ChaniLastnamé
ChaniLastnamé

Reputation: 533

C - Creating two processes which obtains 50 unique integers

So I am trying to figure out the logic for this homework assignment. Can someone help? From what I understand I have to create 2 processes which reads the N from the given file and increment that N number by 1. The part I don't understand is how I assign odd and even integers to these 2 processes when both of them are doing the exact same thing.

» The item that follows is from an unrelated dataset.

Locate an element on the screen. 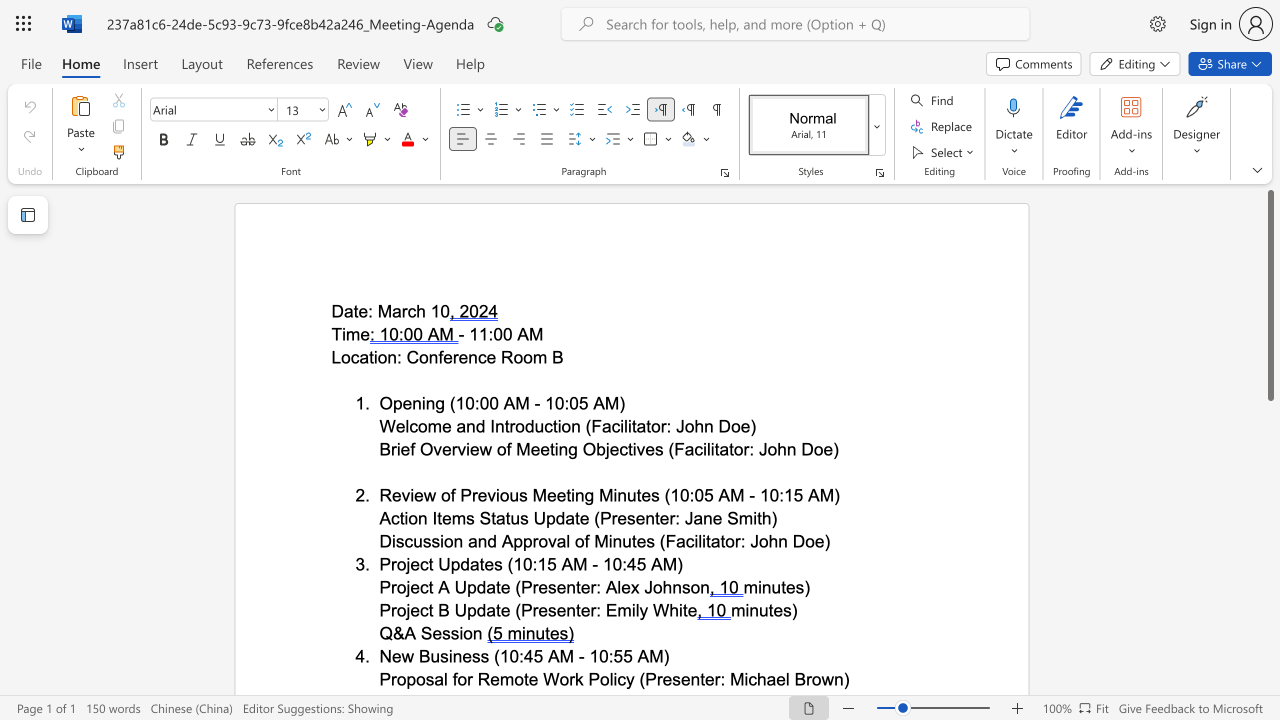  the 1th character "a" in the text is located at coordinates (364, 356).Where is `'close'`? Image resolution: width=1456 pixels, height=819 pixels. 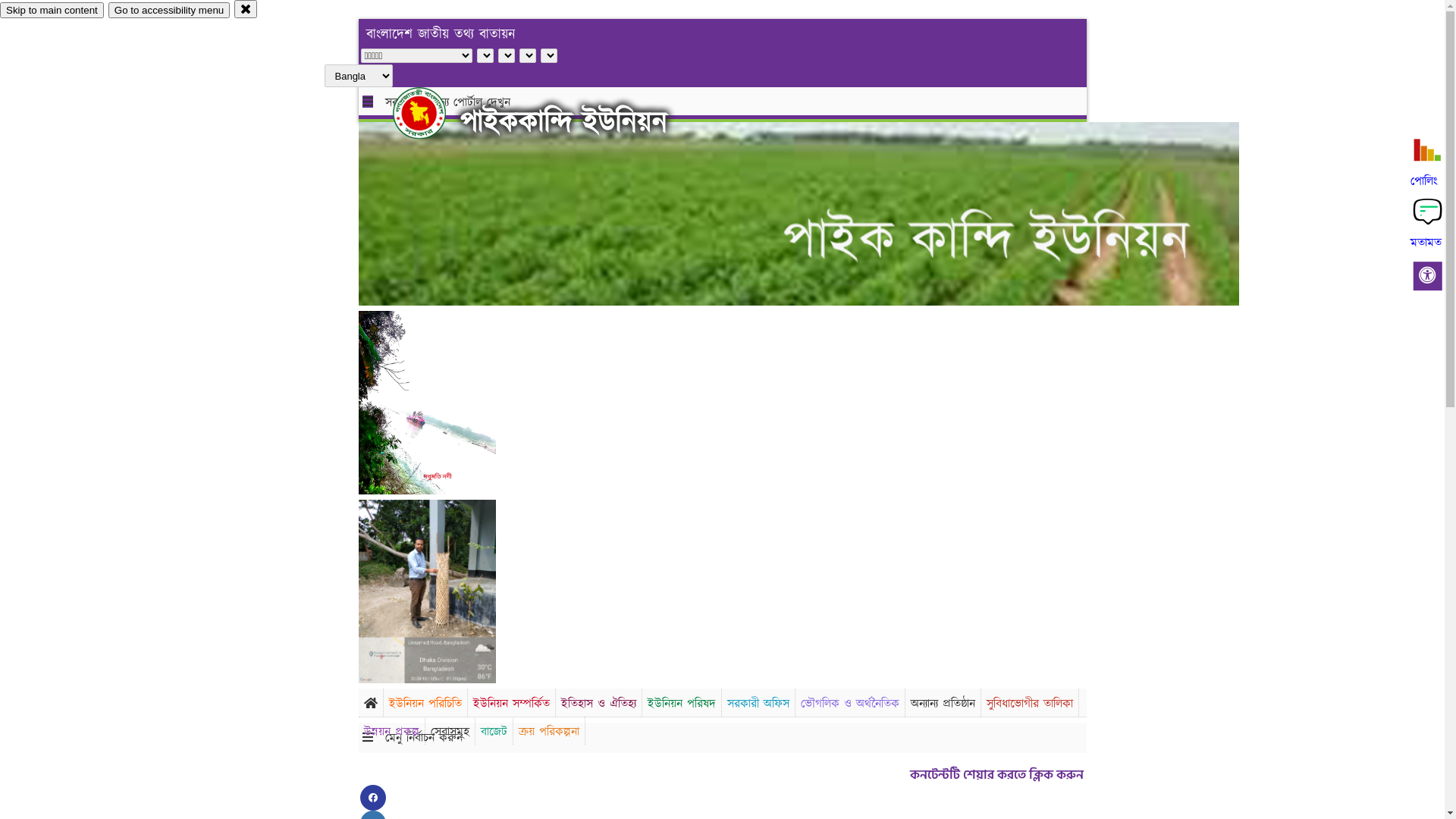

Write a simple sequence-number system through which two processes, P1 and P2, can each obtain 50 unique integers, such that one receives all the odd and the other all the even numbers. Use the fork() call to create P1 and P2. Given a file, F, containing a single number, each process must perform the following steps:

a. Open F.
b. Read the sequence number N from the file.
c. Close F.
d. Output N and the process' PID (either on screen or test file).
e. Increment N by 1
f. Open F.
g. Write N to F.
h. Flush F.
i. Close F

Upvotes: 0

Views: 256

Answers (2)

paxdiablo
paxdiablo

Reputation: 881223

Without some form of inter-process communication (IPC), there's no real way to guarantee that a single process won't do its read-increment-write action twice in a row, so that it ends up outputting an even/odd pair.

So my suggestion is to start reading up on IPC, semaphores would be a good start.

In order to guarantee alternating processes, semaphores on their own may not be enough. You may need to have something like shared memory as well which indicates which process (the odd or even one) should next read the file.

In that case, each process would grab the semaphore and check the shared memory. If it was its turn to run, it should perform the file operations, change shared memory then release the semaphore. If it was not its turn to run, it should just release the shared memory and try again.

That, of course, introduces the possibility of livelock so it may be necessary to introduce a (very) short delay if you're releasing the semaphore because it wasn't your time.

And remember to set up the shared memory before you fork the two processes.


The other possibility is to use the advisory locking call flock so only one process at a time can get at the file.

Upvotes: 1

Astra Bear
Astra Bear

Reputation: 2738

The two processes can be similar but not exactly the same. In each process have a loop at the start that reads N from the file. In one process, if N is odd then continue, but if N is even, sleep for a second say then go back to the start of the loop.

In the other process, reverse the odd/even above.